* **TASK SET**
a) Translate this sentence from the mean similarity test text into Spanish: "Result of the χ² test is converted into dependency table where True means that category pair is dependent."
b) Extend the mean similarity test text, starting right after its last line.
--- BEGIN DOCUMENT ---
Result of the χ² test is converted into dependency table where True means that category pair is dependent.

Mean Similarity Test:

Following code performs mean similarity test. If performs ANOVA if data satisfy assumptions for it otherwise performs TukeyHSD to check is all categories have same mean or not. It also returns list of pairs having same mean and different mean.

Null Hypothesis H0 = All categories have same mean
Alternate Hypothesis H1 = There is atleast once category having different mean

from scipy.stats import f_oneway, kruskal, anderson, levene
from statsmodels.stats.multicomp import pairwise_tukeyhsd
from itertools import combinations

def decorator(func):
  def wrapper(*args, **kwargs):
    print('~'*100)
    print('~'*100)
    result = func(*args, **kwargs)
    print('~'*100)
    print('~'*100)
    return result
  return wrapper

@decorator
def variance_test(data, category, target, alpha=0.05):
  d = data.groupby(by=category).agg(Mean=(target,'mean'), Count=(target, 'size')).reset_index()
  print(f'Hypothesis test whether Mean {target} is same for all {category} or not.\n')
  print(d)
  print('='*53)
  cats = sorted(data[category].unique())
  groups = {}
  for cat in cats:
     groups[cat]=data[data[category] == cat][target]

  # Check for Normality test of all categories
  normality_test = True
  print('Criteria check for ANOVA')
  for cat,group in groups.items():
    if not anderson(group).fit_result.success:
      normality_test = False
      print(f'\033[31m \u274C Group {cat} is not normally distributed.\033[0m')
      break
  if normality_test:
    print('\033[32m \u2705 All groups are normally distributed.\033[0m')
  # Check for levene test
  levene_test = True
  _, p_levene = levene(*groups.values())
  if p_levene < alpha:
    levene_test = False
    print(f'\033[31m \u274C Variance of all groups are not same.\033[0m')
  else:
    print(f'\033[32m \u2705 Variance of all groups are same.\033[0m')

  # Perform One-way ANOVA if criteria meets otheriwse perform Kruskal
  if normality_test and levene_test:
    print('One-Way ANOVA will be performed.')
    _, p_value = f_oneway(*groups.values())
  else:
    print('All criterias not met for ANOVA. Kruskal test will be performed.')
    _, p_value = kruskal(*groups.values())

  # Proceed for ttest_ind if one group has different mean
  if p_value > alpha:
    print(f'p-Value is {p_value} > {alpha} Significance level.\nWe dont have enough evidence to  reject the Null Hypothesis. All means are same.')
    print('='*53)
--- END DOCUMENT ---
--- BEGIN RECORDS SHOWN ---
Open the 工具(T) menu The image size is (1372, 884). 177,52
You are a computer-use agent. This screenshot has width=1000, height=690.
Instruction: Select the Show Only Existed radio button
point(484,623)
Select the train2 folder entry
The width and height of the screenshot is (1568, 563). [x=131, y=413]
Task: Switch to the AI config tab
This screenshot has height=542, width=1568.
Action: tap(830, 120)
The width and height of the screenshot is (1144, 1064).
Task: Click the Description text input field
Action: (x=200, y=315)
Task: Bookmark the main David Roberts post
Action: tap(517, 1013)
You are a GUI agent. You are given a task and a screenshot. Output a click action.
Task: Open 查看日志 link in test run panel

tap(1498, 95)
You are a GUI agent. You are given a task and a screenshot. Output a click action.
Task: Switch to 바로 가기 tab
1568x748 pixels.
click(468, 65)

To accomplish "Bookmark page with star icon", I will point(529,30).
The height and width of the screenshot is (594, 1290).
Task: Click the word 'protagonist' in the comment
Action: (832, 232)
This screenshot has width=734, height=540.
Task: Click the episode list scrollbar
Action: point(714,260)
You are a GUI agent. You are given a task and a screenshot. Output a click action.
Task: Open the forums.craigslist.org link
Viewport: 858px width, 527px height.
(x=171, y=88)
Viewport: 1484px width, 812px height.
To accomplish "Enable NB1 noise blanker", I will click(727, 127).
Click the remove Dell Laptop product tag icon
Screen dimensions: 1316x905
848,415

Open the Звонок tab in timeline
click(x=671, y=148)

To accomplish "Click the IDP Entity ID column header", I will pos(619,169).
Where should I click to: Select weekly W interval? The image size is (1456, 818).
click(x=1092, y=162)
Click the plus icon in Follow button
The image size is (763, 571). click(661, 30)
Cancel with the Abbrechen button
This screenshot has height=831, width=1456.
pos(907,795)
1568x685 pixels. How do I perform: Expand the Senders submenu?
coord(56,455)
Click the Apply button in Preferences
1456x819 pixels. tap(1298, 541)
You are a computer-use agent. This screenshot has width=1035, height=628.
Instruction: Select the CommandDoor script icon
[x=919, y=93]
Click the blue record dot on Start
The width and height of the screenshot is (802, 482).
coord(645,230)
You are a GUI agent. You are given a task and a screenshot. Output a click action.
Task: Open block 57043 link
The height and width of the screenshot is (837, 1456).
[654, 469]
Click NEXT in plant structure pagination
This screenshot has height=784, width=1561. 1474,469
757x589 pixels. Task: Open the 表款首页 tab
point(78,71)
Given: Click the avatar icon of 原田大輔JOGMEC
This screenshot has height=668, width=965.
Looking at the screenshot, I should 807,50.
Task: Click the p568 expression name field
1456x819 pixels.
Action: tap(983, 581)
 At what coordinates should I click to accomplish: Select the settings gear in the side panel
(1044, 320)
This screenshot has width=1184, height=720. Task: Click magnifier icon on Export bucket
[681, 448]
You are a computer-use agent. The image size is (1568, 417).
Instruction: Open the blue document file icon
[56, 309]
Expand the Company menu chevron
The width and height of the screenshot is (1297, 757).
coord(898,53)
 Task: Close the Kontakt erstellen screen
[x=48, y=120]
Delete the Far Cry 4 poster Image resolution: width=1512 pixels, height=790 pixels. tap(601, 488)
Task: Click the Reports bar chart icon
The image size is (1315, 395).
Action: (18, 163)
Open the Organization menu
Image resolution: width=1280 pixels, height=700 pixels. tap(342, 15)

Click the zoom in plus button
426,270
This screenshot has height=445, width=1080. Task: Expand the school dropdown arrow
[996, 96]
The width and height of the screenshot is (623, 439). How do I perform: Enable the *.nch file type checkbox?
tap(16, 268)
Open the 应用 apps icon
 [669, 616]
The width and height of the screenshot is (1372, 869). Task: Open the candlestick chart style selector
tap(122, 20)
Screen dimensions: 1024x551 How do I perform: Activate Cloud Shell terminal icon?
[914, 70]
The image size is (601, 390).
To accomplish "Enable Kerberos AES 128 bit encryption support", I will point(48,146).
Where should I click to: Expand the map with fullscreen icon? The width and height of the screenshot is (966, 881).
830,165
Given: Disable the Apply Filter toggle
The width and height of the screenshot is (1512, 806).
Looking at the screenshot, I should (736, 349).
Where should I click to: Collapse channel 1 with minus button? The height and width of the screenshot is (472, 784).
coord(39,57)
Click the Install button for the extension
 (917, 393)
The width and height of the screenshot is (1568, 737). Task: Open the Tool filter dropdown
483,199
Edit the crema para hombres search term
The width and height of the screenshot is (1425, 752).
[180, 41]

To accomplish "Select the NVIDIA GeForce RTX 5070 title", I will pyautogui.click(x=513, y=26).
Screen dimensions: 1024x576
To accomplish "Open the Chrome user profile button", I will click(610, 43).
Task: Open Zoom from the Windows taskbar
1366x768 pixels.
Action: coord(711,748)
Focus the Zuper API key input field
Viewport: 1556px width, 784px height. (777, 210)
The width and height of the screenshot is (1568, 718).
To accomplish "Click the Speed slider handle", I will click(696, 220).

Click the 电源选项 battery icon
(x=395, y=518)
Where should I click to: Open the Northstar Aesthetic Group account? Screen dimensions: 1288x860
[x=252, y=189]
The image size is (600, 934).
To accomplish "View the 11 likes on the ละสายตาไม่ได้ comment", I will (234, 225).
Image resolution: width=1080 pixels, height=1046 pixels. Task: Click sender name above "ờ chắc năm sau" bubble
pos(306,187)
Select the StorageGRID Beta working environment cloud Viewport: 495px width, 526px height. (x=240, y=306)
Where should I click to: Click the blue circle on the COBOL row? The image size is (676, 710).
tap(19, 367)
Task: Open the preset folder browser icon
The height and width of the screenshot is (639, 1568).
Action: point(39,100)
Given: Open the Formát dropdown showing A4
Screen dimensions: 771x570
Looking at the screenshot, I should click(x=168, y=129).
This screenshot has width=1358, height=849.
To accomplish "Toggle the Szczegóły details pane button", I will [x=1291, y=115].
--- END RECORDS SHOWN ---
* **ANSWERS**
a) El resultado de la prueba χ² se convierte en una tabla de dependencia donde True significa que el par de categorías es dependiente.

b)
    return None
  else:
    print(f'p-Value is {p_value} < {alpha} Significance level.\nWe have enough evidence to reject the Null Hypothesis and at least one mean is different.')
    print('='*53)

  tukey = pairwise_tukeyhsd(endog=data[target], groups=data[category], alpha=0.05)
  print(tukey)
  # Extract group1 and group2 using the Tukey object attributes
  group1 = tukey.groupsunique[tukey._multicomp.pairindices[0]]
  group2 = tukey.groupsunique[tukey._multicomp.pairindices[1]]
  pair = [f'{a}-{b}' for a,b in list(zip(group1, group2))]
  reject = tukey.reject

  # Combine group1 and group2 into a DataFrame
  group_pairs = pd.DataFrame({'pair': pair, 'reject': reject})
  same_mean_pairs = group_pairs[group_pairs['reject'] == False]['pair']
  different_mean_pairs = group_pairs[group_pairs['reject'] == True]['pair']
  print(f'\033[34mPairs having different {target} mean are: {",".join(different_mean_pairs.values)}')
  print(f'\033[35mPairs having same {target} mean are: {",".join(same_mean_pairs.values)}\033[0m')

  return None

Two such examples are shown below.

Data Preparation for Model Building:

To prepare the data for model building we have considered aggregation and table transformation using pandas standard pd.crosstab() method and then join all the tables on date index to have one single table which can be used to train the models. We are going to use SARIMAX family of algorithms from statsmodels package to train our forecasting model.

# Data Preperation for modeling
# Data for Sales forecastig model training
overall_sales = train.groupby(level=0).agg({'Sales':'sum'})
id_wise_sales = pd.crosstab(index=train.index, columns=train.Store_id, values =train.Sales, aggfunc='sum')
store_type_wise_sales = pd.crosstab(index=train.index, columns=train.Store_Type, values =train.Sales, aggfunc='sum')
location_wise_sales = pd.crosstab(index=train.index, columns=train.Location_Type, values =train.Sales, aggfunc='sum')
region_wise_sales = pd.crosstab(index=train.index, columns=train.Region_Code, values =train.Sales, aggfunc='sum')

# Data for Order forecastig model training
overall_order = train.groupby(level=0).agg({'Order':'sum'})
id_wise_order = pd.crosstab(index=train.index, columns=train.Store_id, values =train.Order, aggfunc='sum')
store_type_wise_order = pd.crosstab(index=train.index, columns=train.Store_Type, values =train.Order, aggfunc='sum')
location_wise_order = pd.crosstab(index=train.index, columns=train.Location_Type, values =train.Order, aggfunc='sum')
region_wise_order = pd.crosstab(index=train.index, columns=train.Region_Code, values =train.Order, aggfunc='sum')

# Create a Single DataFrame for Sales and Order
train_sales = pd.concat([overall_sales, id_wise_sales, store_type_wise_sales, location_wise_sales, region_wise_sales], axis=1)
train_order = pd.concat([overall_order, id_wise_order, store_type_wise_order, location_wise_order, region_wise_order], axis=1)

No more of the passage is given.